(Task directions) Tell me how many lines in the entries below contain the word "will"; reply with the number and nothing else.

####################

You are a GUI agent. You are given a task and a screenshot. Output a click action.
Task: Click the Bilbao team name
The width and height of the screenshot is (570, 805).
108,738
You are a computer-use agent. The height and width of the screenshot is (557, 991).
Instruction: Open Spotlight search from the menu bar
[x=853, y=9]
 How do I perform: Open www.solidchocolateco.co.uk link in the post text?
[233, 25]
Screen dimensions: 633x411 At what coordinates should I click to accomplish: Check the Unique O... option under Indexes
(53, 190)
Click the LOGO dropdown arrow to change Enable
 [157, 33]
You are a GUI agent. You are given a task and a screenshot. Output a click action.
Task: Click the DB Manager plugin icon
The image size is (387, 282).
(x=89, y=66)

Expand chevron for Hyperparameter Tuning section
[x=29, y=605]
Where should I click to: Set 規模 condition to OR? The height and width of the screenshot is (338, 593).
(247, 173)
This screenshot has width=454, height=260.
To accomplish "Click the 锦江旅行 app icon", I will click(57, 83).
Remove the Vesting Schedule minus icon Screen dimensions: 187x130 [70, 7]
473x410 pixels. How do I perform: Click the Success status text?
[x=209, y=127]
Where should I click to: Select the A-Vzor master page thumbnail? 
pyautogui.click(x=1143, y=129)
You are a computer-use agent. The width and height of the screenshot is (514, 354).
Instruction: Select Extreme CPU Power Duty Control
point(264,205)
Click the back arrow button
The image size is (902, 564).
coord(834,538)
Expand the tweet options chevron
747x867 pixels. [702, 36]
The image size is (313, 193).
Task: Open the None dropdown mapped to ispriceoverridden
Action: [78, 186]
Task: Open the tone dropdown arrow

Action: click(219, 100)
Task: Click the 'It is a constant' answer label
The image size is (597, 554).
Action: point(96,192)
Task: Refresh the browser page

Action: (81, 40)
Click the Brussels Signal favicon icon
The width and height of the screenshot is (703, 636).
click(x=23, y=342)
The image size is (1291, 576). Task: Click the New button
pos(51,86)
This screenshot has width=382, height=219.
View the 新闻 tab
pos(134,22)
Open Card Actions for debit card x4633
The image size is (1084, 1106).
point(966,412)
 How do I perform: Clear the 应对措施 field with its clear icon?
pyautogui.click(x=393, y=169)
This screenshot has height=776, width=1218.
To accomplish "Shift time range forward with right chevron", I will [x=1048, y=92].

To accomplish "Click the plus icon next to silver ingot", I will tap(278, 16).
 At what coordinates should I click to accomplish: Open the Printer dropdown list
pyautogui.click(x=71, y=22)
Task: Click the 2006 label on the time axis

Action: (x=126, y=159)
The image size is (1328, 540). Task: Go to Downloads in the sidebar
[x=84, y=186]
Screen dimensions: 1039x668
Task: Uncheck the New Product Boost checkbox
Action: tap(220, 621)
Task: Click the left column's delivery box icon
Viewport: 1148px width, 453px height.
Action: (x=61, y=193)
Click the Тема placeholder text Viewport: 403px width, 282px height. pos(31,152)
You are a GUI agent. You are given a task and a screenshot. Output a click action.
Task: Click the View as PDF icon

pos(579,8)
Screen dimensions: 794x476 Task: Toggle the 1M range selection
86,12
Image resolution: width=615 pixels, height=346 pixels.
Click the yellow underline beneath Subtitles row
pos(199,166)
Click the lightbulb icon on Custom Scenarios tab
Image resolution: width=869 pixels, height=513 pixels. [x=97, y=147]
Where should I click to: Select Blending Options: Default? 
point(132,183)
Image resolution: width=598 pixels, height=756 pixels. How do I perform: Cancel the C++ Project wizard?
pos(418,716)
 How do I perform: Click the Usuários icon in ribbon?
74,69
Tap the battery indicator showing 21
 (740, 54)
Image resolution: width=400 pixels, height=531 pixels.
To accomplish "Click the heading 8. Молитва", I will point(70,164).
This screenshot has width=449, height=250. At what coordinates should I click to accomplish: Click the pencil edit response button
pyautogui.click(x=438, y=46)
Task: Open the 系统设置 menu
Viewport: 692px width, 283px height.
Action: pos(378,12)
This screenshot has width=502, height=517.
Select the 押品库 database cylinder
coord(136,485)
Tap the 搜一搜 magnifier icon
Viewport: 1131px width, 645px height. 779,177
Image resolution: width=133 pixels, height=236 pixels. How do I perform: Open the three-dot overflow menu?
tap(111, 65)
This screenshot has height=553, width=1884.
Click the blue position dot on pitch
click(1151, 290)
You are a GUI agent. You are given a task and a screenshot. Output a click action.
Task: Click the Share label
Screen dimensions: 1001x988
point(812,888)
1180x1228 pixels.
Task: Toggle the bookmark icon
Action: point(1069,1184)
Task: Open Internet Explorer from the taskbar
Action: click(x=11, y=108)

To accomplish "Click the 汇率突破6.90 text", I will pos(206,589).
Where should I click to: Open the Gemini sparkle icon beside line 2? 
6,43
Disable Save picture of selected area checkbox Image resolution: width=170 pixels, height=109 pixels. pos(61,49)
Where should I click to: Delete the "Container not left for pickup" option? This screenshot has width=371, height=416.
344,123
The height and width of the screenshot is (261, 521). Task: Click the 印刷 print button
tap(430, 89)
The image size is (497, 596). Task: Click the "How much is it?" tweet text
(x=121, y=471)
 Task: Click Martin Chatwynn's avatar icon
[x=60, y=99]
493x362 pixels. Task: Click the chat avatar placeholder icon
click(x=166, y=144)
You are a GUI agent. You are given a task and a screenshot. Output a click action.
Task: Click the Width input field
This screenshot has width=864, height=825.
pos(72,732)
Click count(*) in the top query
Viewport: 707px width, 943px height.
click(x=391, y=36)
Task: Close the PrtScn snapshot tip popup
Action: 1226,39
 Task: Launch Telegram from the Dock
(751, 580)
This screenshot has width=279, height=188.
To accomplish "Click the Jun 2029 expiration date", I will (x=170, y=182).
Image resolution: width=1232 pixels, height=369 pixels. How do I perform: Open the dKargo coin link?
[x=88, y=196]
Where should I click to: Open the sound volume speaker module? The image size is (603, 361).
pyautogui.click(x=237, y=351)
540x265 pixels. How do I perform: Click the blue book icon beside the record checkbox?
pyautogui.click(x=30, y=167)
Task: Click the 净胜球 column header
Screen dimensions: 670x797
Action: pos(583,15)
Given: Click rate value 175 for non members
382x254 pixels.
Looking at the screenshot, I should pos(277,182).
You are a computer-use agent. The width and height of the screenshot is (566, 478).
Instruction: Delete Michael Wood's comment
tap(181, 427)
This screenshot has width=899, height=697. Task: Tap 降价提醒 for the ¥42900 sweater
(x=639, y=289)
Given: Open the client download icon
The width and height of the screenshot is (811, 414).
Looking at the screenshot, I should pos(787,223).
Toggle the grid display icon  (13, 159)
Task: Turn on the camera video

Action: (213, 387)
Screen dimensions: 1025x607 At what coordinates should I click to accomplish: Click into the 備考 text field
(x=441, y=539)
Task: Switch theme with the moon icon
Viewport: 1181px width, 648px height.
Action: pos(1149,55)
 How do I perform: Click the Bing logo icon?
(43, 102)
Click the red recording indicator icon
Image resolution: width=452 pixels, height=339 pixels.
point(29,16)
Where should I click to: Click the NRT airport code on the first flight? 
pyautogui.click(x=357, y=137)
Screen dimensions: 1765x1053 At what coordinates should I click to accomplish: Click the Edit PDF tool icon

####################

(Finished task) 6